▶ Список заданий
(1) Перескажите текст для чтения в двух предложениях.
(2) Сколько времени прожил человечек, о котором идёт речь в тексте для чтения?

▶ Текст для чтения

-- -- --

Я что-то написал по телефону. Хотя глаголы человеческие тут бессильны. Скорбь ими не исчерпывается – только Словом. Только Самим Утешителем. И временем.
Она ответила кратко. Как бы хотелось, чтобы это были слова веры…
Человечек пришёл мир, прожил чуть больше месяца и ушёл в вечность. Бог молчит, но сказано навеки: «Пути Мои выше путей ваших, и мысли Мои выше мыслей ваших». Закрыта тяжёлой пеленой небесная синь, но скользит по мутным стёклам пробившийся луч: «Бог есть любовь».
Бу́ди, бу́ди.
Грани. Атеист
Он умирал долго и мучительно. Почти обездвиженный, в квартире детей, закрытый от внуков.
Дима, рассказывая о нём, говорил много хорошего: начитанный, принципиальный, трудоголик… Два раза был женат, но это обычное дело. Беда в том, что дядя некрещёный и вообще атеист. Воинствующий, можно сказать. Племянник надеется: а вдруг. Не тот ли это евангельский час, когда призывают на исходе? Дядя знает – ему осталось недолго, и вроде как согласился пообщаться со священником.

-- -- --

[Данные, извлечённые из коллекции]
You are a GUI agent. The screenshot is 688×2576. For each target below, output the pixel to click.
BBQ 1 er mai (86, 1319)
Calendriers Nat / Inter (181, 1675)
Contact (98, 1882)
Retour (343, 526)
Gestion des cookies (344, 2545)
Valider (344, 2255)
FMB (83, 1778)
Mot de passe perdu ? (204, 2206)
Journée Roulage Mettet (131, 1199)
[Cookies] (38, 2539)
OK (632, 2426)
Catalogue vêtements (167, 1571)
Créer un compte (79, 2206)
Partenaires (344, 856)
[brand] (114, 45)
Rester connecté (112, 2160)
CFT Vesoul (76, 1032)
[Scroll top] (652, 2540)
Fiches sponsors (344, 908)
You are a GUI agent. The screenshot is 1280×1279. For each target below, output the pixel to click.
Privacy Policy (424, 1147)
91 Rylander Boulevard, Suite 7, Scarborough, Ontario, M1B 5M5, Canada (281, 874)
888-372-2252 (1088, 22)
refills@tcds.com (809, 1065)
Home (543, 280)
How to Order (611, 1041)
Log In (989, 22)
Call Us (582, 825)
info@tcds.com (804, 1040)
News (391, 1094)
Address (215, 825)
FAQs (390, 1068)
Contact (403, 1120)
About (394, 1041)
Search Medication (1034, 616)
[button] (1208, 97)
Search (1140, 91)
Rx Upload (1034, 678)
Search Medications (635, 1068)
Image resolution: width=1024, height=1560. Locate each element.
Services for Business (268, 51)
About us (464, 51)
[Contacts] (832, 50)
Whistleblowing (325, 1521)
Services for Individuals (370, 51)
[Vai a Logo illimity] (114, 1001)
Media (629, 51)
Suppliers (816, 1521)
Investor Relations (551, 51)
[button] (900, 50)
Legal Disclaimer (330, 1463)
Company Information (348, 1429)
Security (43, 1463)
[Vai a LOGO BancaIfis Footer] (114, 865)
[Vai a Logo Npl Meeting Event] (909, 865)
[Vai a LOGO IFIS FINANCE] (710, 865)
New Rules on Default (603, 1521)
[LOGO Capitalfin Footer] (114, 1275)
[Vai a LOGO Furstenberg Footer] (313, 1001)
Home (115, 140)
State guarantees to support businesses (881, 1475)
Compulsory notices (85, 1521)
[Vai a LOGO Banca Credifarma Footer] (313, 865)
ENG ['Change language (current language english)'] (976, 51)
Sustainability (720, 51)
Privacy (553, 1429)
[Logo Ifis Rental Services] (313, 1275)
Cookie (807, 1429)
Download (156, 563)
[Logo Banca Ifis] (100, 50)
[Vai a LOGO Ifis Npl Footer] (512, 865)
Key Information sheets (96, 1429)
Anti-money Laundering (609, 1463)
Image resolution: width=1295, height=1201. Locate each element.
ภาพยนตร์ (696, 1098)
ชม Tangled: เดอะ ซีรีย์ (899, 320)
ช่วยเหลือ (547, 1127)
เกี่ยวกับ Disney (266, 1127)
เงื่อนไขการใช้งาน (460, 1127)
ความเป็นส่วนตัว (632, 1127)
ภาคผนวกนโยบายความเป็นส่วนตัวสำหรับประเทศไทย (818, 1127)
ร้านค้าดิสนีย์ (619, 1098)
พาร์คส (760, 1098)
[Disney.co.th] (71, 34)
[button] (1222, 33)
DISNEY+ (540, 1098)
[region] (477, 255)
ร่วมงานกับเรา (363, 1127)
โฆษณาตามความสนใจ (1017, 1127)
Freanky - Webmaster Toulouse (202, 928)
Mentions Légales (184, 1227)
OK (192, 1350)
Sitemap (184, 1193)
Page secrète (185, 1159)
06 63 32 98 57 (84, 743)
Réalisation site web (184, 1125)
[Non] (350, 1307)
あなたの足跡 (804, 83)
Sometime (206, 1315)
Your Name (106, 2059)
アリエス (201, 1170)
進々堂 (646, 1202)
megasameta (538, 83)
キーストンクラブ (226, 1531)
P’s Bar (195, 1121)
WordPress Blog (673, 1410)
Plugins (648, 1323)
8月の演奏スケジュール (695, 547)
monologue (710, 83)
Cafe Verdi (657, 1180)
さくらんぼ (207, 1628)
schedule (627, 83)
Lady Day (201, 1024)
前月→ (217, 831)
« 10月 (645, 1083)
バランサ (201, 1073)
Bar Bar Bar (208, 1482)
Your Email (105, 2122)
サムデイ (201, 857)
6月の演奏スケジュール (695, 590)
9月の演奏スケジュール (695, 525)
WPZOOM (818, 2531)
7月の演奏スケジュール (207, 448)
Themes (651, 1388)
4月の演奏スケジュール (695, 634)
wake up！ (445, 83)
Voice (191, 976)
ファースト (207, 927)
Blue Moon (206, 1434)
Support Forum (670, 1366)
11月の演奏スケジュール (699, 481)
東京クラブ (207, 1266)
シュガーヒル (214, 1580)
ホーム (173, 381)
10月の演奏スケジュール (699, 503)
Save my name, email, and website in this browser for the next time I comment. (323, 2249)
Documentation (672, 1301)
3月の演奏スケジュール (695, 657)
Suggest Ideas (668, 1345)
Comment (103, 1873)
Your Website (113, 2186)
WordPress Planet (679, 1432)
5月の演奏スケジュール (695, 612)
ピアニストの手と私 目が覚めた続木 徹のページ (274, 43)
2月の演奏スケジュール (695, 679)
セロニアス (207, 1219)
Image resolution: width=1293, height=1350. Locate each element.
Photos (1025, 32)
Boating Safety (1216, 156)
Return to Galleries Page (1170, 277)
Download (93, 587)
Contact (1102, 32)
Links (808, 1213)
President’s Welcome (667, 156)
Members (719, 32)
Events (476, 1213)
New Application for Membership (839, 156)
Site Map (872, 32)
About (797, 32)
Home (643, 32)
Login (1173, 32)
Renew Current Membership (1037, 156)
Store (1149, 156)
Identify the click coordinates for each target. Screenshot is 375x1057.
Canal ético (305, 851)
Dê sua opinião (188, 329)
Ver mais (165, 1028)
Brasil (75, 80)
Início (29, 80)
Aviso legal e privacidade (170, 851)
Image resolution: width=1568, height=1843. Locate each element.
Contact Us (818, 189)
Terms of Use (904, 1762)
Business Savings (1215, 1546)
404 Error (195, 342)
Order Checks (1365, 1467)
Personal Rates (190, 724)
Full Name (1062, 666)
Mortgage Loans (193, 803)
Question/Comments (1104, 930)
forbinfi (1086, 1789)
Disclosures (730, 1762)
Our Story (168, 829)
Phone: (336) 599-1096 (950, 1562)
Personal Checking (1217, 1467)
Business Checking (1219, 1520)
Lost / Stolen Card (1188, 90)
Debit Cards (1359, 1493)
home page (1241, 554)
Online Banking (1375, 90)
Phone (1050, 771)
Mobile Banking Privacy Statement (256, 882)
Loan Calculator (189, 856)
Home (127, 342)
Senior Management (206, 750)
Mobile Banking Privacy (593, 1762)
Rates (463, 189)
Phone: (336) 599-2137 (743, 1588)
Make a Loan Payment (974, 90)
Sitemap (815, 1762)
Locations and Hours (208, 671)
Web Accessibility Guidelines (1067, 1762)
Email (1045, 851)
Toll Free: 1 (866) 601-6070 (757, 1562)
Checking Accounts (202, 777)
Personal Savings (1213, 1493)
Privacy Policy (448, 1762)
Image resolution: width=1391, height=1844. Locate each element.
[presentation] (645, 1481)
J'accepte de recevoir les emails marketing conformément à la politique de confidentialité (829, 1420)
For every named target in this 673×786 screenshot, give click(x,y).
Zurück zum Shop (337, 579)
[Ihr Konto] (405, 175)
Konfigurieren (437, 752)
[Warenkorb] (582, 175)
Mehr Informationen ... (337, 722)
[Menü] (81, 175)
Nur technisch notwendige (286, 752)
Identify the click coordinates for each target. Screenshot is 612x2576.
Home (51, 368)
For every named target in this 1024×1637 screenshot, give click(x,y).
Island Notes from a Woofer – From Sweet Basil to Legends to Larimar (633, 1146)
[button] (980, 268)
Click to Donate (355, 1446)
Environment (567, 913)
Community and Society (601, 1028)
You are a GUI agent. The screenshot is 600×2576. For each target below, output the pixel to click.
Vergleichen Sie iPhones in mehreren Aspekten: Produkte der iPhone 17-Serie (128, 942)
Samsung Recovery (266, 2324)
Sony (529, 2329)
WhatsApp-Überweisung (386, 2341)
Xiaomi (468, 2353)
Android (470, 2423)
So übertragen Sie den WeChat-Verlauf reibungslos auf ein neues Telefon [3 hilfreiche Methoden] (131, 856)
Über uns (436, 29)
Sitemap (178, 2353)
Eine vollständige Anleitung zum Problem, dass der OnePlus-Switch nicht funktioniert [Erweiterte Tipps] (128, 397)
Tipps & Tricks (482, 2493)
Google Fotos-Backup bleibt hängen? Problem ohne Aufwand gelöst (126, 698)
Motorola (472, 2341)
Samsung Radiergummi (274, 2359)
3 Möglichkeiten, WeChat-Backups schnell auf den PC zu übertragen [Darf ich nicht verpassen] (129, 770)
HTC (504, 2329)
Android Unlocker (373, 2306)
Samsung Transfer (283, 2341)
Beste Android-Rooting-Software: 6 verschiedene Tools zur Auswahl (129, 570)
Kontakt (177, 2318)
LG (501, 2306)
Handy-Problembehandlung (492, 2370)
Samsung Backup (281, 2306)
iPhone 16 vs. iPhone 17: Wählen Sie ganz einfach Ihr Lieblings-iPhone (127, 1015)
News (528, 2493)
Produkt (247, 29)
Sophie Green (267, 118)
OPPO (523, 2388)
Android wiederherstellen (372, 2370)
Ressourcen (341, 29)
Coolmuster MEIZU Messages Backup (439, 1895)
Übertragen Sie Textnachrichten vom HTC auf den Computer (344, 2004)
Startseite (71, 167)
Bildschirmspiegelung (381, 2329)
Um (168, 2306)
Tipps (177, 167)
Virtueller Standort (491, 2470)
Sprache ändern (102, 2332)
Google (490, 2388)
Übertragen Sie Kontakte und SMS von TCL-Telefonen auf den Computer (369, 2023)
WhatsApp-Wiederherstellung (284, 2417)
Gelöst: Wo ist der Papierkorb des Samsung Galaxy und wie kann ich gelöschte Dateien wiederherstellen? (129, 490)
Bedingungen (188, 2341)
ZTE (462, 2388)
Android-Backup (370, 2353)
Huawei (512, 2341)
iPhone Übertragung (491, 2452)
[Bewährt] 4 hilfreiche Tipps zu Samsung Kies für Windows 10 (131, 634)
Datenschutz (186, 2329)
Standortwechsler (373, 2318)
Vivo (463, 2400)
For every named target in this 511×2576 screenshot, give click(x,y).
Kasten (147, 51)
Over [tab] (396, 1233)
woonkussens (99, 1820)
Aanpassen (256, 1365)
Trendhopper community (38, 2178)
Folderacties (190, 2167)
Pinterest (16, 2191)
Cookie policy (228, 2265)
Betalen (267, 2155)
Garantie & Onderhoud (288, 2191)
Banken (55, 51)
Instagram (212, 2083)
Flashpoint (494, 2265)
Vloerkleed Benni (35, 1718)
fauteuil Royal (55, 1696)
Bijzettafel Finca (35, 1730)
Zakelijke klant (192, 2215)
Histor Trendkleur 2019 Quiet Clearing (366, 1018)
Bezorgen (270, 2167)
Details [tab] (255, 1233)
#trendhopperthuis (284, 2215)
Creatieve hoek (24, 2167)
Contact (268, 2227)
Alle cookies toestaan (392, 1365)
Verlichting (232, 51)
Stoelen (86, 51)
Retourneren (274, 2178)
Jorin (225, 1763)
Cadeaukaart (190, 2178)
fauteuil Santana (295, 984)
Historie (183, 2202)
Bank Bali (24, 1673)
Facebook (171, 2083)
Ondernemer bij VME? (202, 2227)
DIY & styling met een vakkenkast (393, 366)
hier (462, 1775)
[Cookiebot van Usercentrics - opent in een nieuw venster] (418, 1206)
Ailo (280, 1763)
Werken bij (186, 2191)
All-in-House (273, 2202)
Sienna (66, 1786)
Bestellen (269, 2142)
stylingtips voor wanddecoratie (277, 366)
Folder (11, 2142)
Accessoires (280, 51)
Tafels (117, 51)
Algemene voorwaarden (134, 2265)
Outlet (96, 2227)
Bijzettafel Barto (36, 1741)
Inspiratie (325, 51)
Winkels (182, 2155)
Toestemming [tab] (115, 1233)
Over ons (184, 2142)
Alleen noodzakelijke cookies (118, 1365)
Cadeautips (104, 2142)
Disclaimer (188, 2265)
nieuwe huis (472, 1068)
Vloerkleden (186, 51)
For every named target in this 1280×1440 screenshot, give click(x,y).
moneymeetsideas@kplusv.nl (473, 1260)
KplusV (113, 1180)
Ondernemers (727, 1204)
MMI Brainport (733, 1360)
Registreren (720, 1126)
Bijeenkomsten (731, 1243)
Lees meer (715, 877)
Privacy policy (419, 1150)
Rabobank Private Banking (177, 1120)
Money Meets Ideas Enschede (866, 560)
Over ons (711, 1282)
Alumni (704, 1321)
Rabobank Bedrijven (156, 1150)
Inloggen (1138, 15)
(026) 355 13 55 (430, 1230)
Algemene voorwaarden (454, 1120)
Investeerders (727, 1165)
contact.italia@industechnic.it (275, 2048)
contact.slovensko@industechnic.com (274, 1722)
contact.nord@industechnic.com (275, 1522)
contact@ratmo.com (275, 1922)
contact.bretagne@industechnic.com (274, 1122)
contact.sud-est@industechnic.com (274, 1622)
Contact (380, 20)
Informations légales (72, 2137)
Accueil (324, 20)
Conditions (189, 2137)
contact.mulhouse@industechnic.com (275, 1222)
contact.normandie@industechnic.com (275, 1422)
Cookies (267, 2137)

-- -- --

▶ Результаты
(1) В тексте говорится о человечке, который прожил чуть больше месяца и ушёл в вечность, и о том, что человеческие глаголы бессильны перед скорбью, а исчерпывается она лишь Словом, Утешителем и временем. Далее рассказывается о дяде Димы, некрещёном и воинствующем атеисте, который долго и мучительно умирал и, зная, что ему осталось недолго, вроде как согласился пообщаться со священником.

(2) Чуть больше месяца.